▶ YOUR INSTRUCTIONS
Please output the data exactly, minus pictures.

BEGIN INPUT

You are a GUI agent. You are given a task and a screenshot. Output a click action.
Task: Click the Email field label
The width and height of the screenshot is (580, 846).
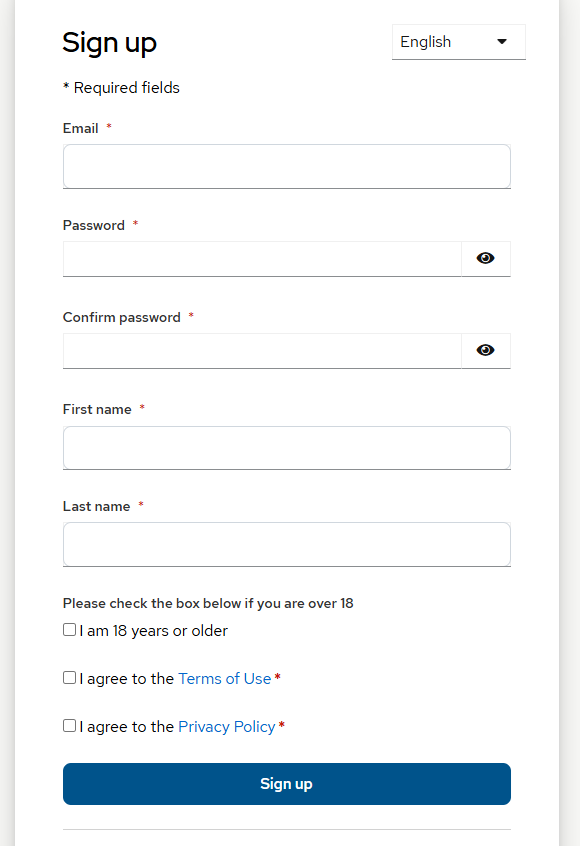(80, 128)
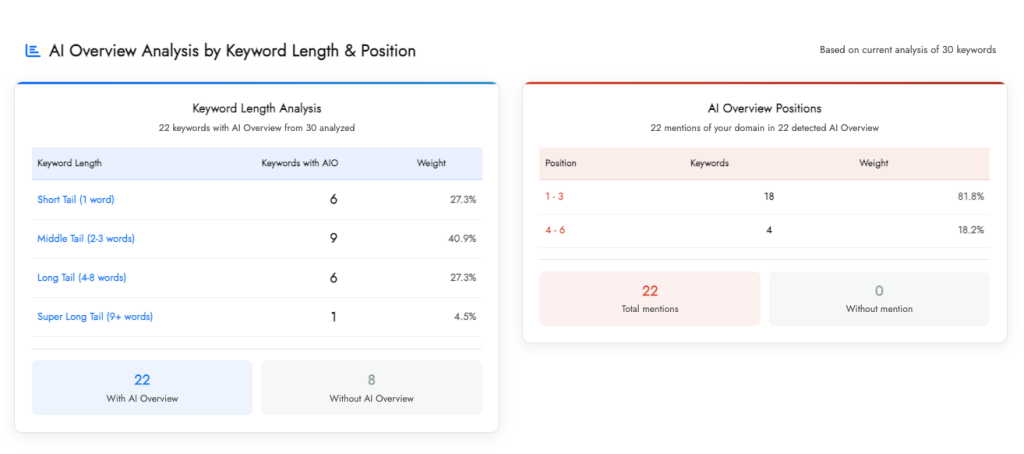
Task: Select the Without AI Overview summary card
Action: [371, 387]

END INPUT

▶ SOLUTION
You are a GUI agent. You are given a task and a screenshot. Output a click action.
Task: Click the Email field label
The width and height of the screenshot is (580, 846).
(80, 128)
Task: Select the Without AI Overview summary card
Action: [371, 387]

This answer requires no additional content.